Deep learning uses algorithms inspired by the way human brains operate to put computers to work on tasks too big for organic gray matter. On Monday, IBM announced that a new record for the performance of a large neural network working with a large data set.
The company’s new deep-learning software brings together more than 256 graphics processing units across 64 IBM Power systems. The speed improvements brought about by the research come as a result of better communication between the array of GPUs.
Faster GPUs provide the necessary muscle to take on the kind of large scale problems today’s deep-learning systems are capable of tackling. However, the faster the components are, the more difficult it is to ensure that they are all working together as one cohesive unit.

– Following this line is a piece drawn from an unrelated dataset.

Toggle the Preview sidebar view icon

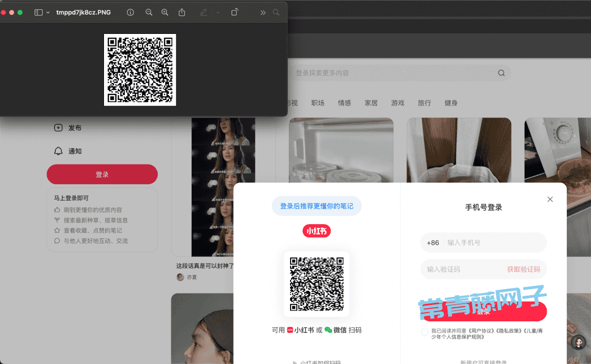point(38,12)

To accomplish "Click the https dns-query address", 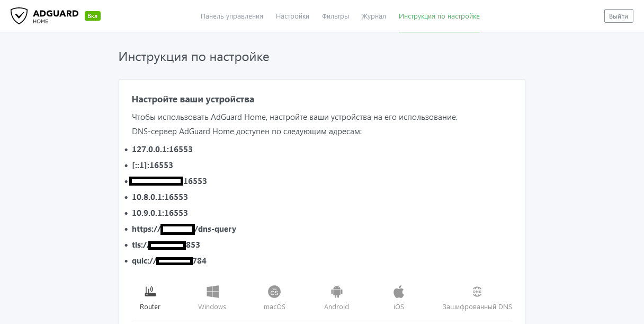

As individual GPUs work on a particular problem, they share their learning with the other processors that make up the system. Conventional software is not capable of keeping up with the speed of current GPU technology, which means that time is wasted as they wait around for one another’s results.
Hillery Hunter, IBM’s director of systems acceleration and memory, compared the situation to the well-known parable of the blind men and the elephant. The company’s distributed deep-learning project has resulted in an API that developers can be used in conjunction with deep-learning frameworks to scale to multiple servers, making sure that their GPUs remain synchronized.
IBM recorded image recognition accuracy of 33.8 percent on a test run using 7.5 million images from the ImageNet-22K database. The previous best-published result was 29.8 percent, which was posted by Microsoft in October 2014 — in the past, accuracy has typically edged forward at a rate of about one percent in new implementations, so an improvement of four percent is considered to be a very good result.
Crucially, IBM’s system managed to achieve this in seven hours; the process that allowed Microsoft to set the previous record took 10 days to complete.
These massive improvements in terms of speed, combined with advances in terms of accuracy make IBM’s distributed deep-learning software a major boon for anyone working with this technology. A technical preview of the API is available now as part of the company’s PowerAI enterprise deep-learning software.